Au début des années 1970, les puissantes locomotives des séries 269.0, 279 et 289.0 surnommée « japonaises » du fait de leur conception par Mitsubishi, donnent des signes de « fatigue » ce qui nécessite d'envisager leur succession. la Renfe produit un Appel d'offres avec pour critères principaux la puissance et la tenue sur la voie. Les solutions techniques sont laissées à l'initiative des candidats. La nouveauté pour ce type de marché est l'exigence d'un minimum de garanties qui va nécessité de longues négociations avec les candidats potentiels. Finalement deux marchés sont conclus : un japonais pour une série 251 et un allemand pour la série 250. Ce dernier est attribué à un Consortium composé par les entreprises Krauss-Maffei, Brown, Boveri & Cie, La Maquinista Terrestre y Maritima (MTM) et Construcciones y Auxiliar de Ferrocarriles (CAF)[1].
Elles sont de type Co'Co' (deux bogies à trois essieux moteur) équipés de rapports de vitesse de 100 et 160 km/h. Elles peuvent être utilisée en tête de trains de fret et de voyageurs[2].
Elles ont été réceptionnées d'origine avec une livrée rouge en bas de caisse et crème à face avant jaune. Lors de leur révision, elles ont revêtu la livrée jaune et grise avec numéro de série, en blanc, inscrit en gros sur les flancs.

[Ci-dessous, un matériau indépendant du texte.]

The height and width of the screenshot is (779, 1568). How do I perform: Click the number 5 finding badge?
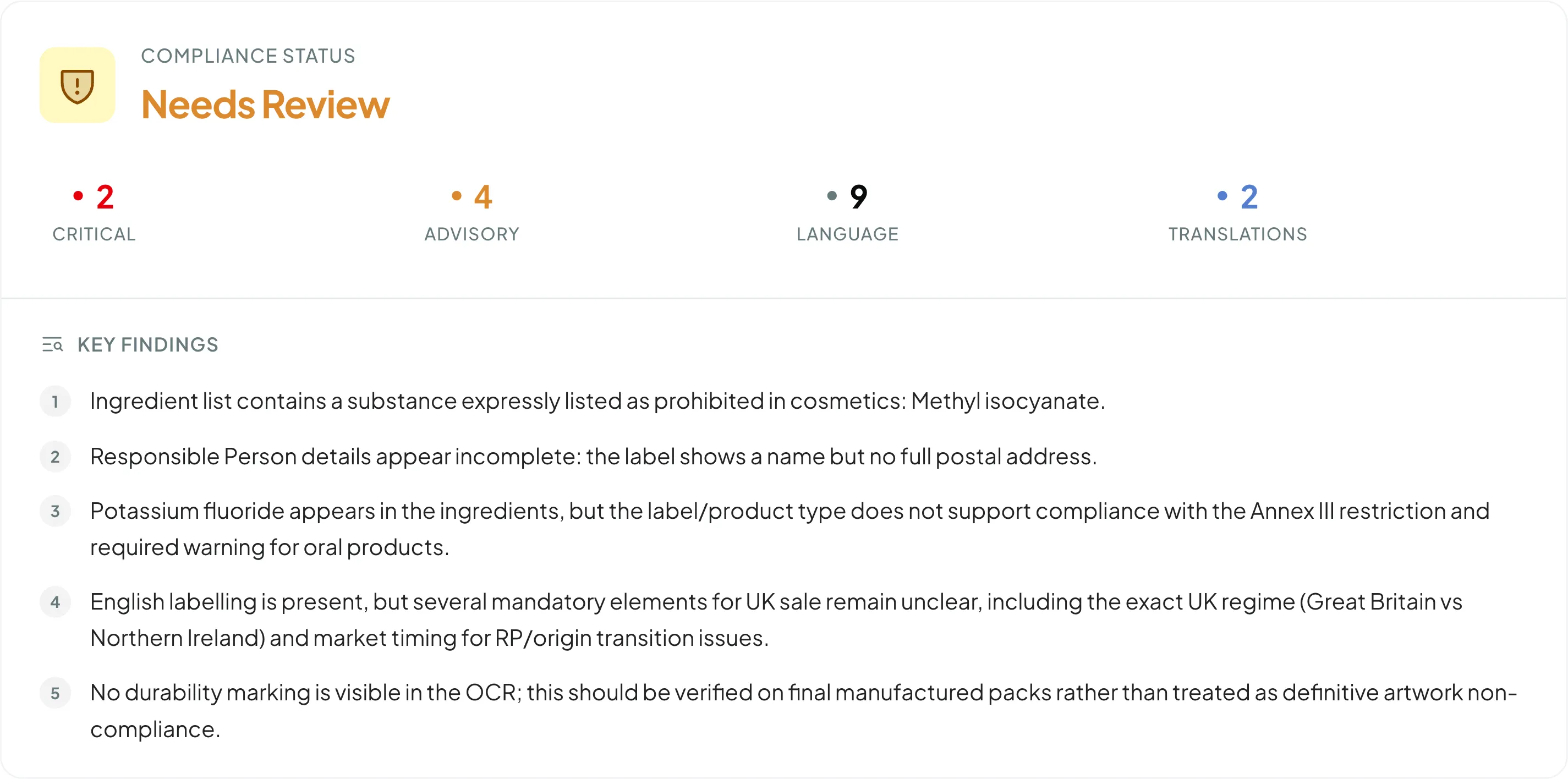[56, 693]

Elle est divisée en deux sous-séries, les 250.001 à 250.035 à rhéostats et les 250.601 à 250.606 à électronique de puissance. (thyristors) Les deux ont assuré le même service[3].
Le type Co'Co' agressif vis-à-vis de la voie oblige la RENFE à réduire leur vitesse à 140 km/h. Leur coût de fonctionnement et la livraison de motrices plus récentes les cantonne pour les trains de fret[2]. Elles sont réformées entre 2006 et 2010[3].